Pour confirmer la localisation de la lésion, le vétérinaire pratique une anesthésie nerveuse digitale distale (injection au niveau du paturon) pour insensibiliser l’appareil podotrochléaire : s’il s’agit bien d’un syndrome naviculaire, le cheval ne boite plus. Attention, cet examen ne peut être réalisé que si des radiographies préalables ont montré l’absence de fracture de l’os sésamoïde : une fracture pourrait s’aggraver si le cheval pose son pied sans ressentir aucune douleur.

Enfin, le diagnostic précis des lésions repose forcément sur la réalisation de radiographies (pour visualiser les lésions osseuses) et d’échographie (pour visualiser les lésions tendineuses et ligamentaires).

Traitement

Le traitement dépend de la cause du syndrome et nécessite un diagnostic précis des lésions. Les médicaments soulagent la douleur et freinent l’évolution du syndrome naviculaire, mais ils ne peuvent guérir le cheval : la maladie naviculaire est incurable et irréversible.

*Données à traiter*
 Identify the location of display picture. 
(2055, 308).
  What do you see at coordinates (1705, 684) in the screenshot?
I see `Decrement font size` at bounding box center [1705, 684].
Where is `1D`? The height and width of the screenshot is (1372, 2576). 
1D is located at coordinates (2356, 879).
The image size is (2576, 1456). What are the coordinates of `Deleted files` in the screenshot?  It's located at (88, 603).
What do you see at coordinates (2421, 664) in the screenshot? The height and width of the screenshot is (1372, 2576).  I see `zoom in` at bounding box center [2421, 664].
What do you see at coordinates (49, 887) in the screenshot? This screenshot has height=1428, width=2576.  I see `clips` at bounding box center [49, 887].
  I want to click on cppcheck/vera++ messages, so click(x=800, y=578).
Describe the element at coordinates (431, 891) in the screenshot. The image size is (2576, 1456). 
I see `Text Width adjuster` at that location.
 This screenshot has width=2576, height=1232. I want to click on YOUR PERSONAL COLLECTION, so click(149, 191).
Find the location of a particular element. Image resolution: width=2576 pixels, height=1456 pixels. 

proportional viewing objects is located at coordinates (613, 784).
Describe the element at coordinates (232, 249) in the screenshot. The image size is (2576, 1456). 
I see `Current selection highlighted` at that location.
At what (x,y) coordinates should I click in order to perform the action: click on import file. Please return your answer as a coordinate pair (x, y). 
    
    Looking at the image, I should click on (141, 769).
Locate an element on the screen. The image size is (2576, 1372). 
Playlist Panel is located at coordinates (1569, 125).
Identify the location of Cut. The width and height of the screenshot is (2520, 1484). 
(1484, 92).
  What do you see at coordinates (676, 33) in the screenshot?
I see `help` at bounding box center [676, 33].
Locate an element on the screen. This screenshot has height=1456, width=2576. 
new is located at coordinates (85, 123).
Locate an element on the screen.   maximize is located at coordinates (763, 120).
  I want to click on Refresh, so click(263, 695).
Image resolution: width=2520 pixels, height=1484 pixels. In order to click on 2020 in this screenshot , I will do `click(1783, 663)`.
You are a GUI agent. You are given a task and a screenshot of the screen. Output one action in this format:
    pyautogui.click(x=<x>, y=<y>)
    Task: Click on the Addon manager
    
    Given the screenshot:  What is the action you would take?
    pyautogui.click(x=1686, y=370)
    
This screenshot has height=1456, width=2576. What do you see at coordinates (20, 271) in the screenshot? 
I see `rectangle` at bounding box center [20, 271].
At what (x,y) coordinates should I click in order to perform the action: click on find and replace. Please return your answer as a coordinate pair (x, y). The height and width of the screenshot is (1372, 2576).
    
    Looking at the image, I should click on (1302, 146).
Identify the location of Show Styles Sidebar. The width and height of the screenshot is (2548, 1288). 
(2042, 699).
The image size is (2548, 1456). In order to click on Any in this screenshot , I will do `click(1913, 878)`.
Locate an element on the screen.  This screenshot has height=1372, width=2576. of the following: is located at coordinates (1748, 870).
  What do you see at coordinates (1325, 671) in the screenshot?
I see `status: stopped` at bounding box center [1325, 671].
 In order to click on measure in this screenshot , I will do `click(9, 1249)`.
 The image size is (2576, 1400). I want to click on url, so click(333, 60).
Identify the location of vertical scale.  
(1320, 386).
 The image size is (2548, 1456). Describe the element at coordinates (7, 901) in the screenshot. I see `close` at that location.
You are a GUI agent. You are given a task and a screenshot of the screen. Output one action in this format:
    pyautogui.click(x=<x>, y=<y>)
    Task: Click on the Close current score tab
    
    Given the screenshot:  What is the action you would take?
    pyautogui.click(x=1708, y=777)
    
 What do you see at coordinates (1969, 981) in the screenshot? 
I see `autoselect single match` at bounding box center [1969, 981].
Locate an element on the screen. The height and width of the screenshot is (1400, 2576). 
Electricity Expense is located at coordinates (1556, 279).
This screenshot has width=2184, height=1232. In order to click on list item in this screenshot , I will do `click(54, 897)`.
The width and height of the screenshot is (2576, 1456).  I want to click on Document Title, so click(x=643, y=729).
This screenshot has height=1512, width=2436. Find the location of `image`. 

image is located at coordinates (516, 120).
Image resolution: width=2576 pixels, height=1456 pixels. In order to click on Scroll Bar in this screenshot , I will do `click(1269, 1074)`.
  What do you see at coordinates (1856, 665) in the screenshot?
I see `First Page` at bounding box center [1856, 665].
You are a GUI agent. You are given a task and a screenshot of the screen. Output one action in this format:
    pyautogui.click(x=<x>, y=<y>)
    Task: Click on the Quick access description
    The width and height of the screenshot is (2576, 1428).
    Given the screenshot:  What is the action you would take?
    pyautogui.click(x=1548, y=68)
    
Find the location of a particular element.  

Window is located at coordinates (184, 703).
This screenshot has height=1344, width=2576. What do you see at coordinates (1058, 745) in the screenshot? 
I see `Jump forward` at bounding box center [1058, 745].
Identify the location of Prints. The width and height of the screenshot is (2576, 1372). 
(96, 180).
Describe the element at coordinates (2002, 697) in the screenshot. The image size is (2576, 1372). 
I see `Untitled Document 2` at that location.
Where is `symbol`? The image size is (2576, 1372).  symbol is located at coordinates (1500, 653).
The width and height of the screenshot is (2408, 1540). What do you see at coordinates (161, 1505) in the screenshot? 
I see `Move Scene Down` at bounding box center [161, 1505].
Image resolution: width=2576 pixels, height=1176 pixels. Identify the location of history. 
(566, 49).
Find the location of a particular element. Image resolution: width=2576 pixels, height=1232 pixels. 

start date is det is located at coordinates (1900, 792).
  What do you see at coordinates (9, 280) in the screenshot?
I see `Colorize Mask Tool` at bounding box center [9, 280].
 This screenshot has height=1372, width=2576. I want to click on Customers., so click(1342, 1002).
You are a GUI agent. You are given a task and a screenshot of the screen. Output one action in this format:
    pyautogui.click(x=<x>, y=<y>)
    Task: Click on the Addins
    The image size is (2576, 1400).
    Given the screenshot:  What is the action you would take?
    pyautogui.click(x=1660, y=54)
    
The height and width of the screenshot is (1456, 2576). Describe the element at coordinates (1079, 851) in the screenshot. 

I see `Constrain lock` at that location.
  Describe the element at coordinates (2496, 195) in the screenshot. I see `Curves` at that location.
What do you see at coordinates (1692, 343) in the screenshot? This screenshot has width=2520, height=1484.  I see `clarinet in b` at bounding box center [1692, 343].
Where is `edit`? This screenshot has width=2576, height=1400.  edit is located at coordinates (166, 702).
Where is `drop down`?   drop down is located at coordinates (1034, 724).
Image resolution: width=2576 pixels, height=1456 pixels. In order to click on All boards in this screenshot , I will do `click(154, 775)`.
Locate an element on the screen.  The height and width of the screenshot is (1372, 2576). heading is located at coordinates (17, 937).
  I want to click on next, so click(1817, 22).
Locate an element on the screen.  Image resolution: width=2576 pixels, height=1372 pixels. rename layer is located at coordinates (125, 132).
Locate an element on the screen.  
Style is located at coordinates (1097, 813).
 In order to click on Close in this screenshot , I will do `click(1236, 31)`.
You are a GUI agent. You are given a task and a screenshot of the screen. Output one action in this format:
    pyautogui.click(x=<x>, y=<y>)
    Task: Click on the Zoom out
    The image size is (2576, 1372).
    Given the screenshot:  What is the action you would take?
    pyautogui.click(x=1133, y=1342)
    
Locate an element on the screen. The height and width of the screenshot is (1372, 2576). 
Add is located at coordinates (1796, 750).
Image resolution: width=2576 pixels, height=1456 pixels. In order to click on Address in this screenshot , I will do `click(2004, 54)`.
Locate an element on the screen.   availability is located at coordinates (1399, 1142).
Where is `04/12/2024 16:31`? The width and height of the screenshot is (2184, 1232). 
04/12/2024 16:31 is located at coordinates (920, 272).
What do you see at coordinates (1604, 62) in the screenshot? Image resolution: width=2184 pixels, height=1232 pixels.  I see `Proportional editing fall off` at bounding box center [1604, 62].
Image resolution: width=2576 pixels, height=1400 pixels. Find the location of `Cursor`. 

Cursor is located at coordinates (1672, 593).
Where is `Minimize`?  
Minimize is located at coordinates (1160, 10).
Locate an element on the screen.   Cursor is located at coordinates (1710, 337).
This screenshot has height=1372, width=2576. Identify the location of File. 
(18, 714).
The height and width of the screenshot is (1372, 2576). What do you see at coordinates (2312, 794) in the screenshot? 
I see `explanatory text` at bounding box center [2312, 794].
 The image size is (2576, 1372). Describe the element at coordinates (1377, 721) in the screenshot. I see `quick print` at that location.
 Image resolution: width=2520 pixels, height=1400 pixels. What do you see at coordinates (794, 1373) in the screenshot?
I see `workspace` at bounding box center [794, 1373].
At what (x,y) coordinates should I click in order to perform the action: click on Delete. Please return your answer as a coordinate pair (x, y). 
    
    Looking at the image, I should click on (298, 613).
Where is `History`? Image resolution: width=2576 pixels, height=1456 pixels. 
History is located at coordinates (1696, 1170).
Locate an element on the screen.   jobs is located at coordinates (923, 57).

*Travail à faire*
1. Répondez aux questions suivantes à partir du texte sur le syndrome naviculaire.
(a) À quel endroit se fait l'injection de l'anesthésie nerveuse digitale distale ?
(b) Quelles lésions l'échographie permet-elle de visualiser ?
(c) Quels sont les deux effets des médicaments ?
2. Recopiez le passage du texte sur le syndrome naviculaire compris entre « Enfin, le diagnostic » et « tendineuses et ligamentaires). », bornes incluses.

*Corrigé*
1.
(a) Au niveau du paturon.
(b) Les lésions tendineuses et ligamentaires.
(c) Ils soulagent la douleur et freinent l'évolution du syndrome naviculaire.

2.
Enfin, le diagnostic précis des lésions repose forcément sur la réalisation de radiographies (pour visualiser les lésions osseuses) et d’échographie (pour visualiser les lésions tendineuses et ligamentaires).